**PROBLEM STATEMENT**. Filter the entries below, keeping only lines with the word "will".

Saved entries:
—————

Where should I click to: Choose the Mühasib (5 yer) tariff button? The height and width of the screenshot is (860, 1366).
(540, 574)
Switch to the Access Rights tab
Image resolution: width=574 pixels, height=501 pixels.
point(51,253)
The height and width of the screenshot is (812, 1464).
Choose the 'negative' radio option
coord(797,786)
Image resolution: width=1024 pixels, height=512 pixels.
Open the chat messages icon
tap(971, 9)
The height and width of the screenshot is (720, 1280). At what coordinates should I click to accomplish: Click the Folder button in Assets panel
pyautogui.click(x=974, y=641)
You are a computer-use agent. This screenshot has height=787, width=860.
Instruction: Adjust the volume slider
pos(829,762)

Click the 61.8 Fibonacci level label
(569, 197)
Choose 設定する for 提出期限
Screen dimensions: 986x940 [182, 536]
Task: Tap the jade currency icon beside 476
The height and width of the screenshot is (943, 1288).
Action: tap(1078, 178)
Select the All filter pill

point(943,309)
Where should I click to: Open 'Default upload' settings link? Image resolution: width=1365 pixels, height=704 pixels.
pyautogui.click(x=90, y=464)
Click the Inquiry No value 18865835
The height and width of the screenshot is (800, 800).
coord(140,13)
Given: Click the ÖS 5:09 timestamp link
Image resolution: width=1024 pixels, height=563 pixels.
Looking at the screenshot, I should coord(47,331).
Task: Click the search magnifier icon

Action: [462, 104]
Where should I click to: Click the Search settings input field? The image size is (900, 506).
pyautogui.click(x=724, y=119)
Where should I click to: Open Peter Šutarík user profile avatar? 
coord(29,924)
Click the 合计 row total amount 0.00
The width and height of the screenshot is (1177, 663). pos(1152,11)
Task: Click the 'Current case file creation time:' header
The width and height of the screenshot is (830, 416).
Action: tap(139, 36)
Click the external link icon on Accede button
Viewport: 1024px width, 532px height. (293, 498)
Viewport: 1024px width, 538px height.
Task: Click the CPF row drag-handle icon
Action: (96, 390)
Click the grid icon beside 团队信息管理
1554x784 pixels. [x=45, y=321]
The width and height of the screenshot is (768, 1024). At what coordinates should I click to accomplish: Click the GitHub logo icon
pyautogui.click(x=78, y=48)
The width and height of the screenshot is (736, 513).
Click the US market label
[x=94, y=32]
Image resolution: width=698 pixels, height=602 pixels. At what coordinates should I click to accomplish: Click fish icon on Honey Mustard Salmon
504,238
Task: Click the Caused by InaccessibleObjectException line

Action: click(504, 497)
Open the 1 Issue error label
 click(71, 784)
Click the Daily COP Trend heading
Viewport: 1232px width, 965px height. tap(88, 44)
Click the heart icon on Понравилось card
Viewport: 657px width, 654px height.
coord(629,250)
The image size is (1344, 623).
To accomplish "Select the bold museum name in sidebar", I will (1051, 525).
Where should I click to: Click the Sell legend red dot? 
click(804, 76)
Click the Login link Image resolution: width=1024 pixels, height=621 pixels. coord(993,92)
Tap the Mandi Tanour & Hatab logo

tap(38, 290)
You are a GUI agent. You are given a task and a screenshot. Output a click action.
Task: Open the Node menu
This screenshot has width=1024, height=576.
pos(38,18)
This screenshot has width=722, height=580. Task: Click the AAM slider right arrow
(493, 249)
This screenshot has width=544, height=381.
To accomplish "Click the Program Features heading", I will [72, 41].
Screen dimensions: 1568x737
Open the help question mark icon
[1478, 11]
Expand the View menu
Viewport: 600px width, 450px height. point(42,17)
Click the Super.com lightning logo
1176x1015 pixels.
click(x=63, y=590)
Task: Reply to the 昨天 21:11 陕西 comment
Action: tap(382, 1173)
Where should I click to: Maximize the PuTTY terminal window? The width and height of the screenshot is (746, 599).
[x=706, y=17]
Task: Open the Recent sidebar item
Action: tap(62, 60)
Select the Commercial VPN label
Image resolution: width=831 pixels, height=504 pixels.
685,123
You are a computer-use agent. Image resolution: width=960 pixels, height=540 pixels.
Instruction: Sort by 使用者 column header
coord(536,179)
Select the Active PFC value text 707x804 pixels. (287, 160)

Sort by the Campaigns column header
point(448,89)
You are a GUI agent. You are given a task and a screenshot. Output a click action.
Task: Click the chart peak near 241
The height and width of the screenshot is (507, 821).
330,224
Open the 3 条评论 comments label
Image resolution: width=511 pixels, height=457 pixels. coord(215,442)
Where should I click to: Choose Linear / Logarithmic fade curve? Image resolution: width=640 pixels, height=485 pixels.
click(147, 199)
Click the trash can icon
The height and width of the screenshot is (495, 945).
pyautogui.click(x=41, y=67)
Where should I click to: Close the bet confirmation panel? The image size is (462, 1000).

—————

**EXPECTED OUTPUT**.
To accomplish "Select the bold museum name in sidebar", I will (1051, 525).
To accomplish "Click the Program Features heading", I will [72, 41].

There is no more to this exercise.